__Work instruction__: Each entry is to be transcribed exactly, with nothing added or dropped.

(Saved data entries)

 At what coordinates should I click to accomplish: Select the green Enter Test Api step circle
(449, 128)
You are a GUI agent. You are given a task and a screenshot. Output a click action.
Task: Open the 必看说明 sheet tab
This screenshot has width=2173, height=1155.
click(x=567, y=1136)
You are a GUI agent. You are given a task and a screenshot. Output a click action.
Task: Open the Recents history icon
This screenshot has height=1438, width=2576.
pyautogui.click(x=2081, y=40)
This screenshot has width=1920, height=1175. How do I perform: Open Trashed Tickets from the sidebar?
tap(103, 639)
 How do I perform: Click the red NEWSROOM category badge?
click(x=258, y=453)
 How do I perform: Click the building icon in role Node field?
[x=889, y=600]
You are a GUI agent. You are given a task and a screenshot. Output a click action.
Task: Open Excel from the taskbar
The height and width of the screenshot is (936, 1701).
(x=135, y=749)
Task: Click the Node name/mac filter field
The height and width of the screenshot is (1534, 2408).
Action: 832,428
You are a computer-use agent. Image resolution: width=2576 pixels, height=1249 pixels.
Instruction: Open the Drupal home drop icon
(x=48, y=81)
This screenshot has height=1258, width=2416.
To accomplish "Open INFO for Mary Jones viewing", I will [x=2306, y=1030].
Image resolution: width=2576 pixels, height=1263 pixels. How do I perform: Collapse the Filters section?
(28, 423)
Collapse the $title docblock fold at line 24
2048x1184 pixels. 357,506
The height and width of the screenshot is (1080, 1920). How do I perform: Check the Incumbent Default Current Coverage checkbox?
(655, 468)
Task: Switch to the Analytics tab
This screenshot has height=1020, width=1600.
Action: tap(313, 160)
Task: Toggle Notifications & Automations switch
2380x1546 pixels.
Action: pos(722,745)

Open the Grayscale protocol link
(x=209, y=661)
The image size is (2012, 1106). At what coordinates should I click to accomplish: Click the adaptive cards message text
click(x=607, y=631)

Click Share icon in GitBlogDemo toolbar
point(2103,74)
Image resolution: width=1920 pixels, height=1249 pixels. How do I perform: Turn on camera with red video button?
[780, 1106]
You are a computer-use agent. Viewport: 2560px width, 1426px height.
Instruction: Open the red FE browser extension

__Solution for this task__:
 At what coordinates should I click to accomplish: Select the green Enter Test Api step circle
(449, 128)
You are a GUI agent. You are given a task and a screenshot. Output a click action.
Task: Open the 必看说明 sheet tab
This screenshot has width=2173, height=1155.
click(x=567, y=1136)
You are a GUI agent. You are given a task and a screenshot. Output a click action.
Task: Open the Recents history icon
This screenshot has height=1438, width=2576.
pyautogui.click(x=2081, y=40)
This screenshot has width=1920, height=1175. How do I perform: Open Trashed Tickets from the sidebar?
tap(103, 639)
 How do I perform: Click the red NEWSROOM category badge?
click(x=258, y=453)
 How do I perform: Click the building icon in role Node field?
[x=889, y=600]
You are a GUI agent. You are given a task and a screenshot. Output a click action.
Task: Open Excel from the taskbar
The height and width of the screenshot is (936, 1701).
(x=135, y=749)
Task: Click the Node name/mac filter field
The height and width of the screenshot is (1534, 2408).
Action: 832,428
You are a computer-use agent. Image resolution: width=2576 pixels, height=1249 pixels.
Instruction: Open the Drupal home drop icon
(x=48, y=81)
This screenshot has height=1258, width=2416.
To accomplish "Open INFO for Mary Jones viewing", I will [x=2306, y=1030].
Image resolution: width=2576 pixels, height=1263 pixels. How do I perform: Collapse the Filters section?
(28, 423)
Collapse the $title docblock fold at line 24
2048x1184 pixels. 357,506
The height and width of the screenshot is (1080, 1920). How do I perform: Check the Incumbent Default Current Coverage checkbox?
(655, 468)
Task: Switch to the Analytics tab
This screenshot has height=1020, width=1600.
Action: tap(313, 160)
Task: Toggle Notifications & Automations switch
2380x1546 pixels.
Action: pos(722,745)

Open the Grayscale protocol link
(x=209, y=661)
The image size is (2012, 1106). At what coordinates should I click to accomplish: Click the adaptive cards message text
click(x=607, y=631)

Click Share icon in GitBlogDemo toolbar
point(2103,74)
Image resolution: width=1920 pixels, height=1249 pixels. How do I perform: Turn on camera with red video button?
[780, 1106]
You are a computer-use agent. Viewport: 2560px width, 1426px height.
Instruction: Open the red FE browser extension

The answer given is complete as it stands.